• _Instructions for the task_
Please keep pictures out of the copy, and print exactly the lines from the one containing "This screenshot has" through the end of the records.

• _Data section_
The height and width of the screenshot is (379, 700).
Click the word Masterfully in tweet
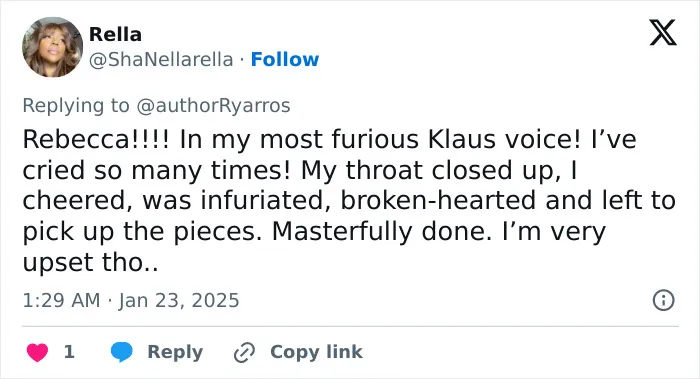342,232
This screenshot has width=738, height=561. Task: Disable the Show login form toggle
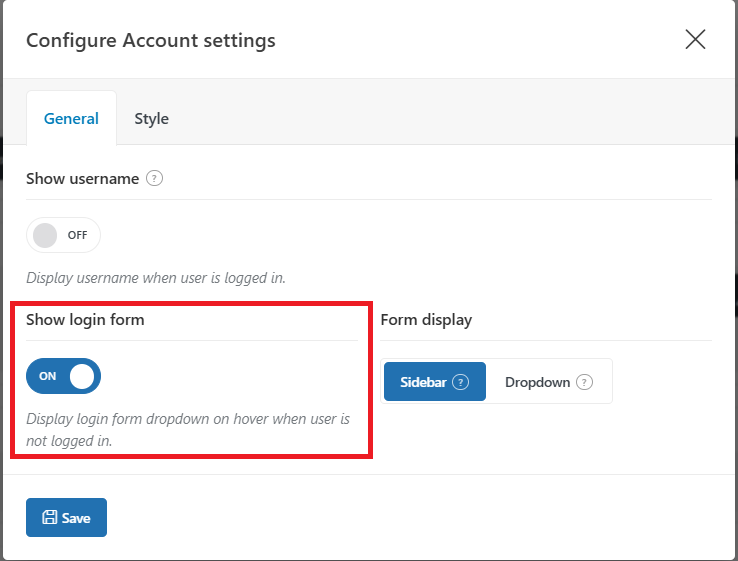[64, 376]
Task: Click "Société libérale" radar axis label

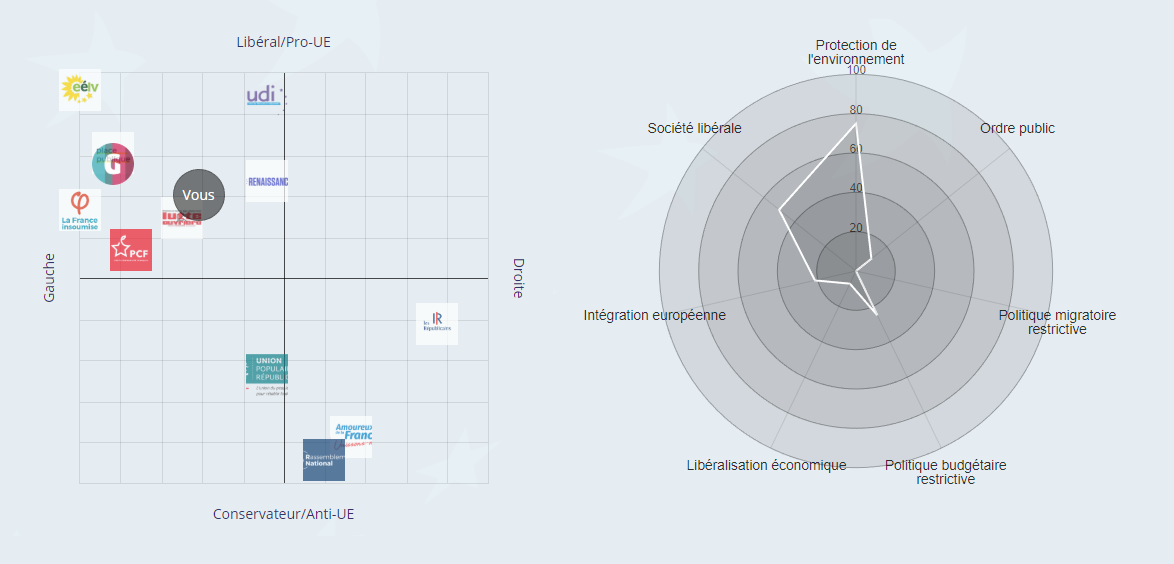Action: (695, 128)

• _Your response_
This screenshot has width=738, height=561. Task: Disable the Show login form toggle
[64, 376]
Task: Click "Société libérale" radar axis label

Action: (695, 128)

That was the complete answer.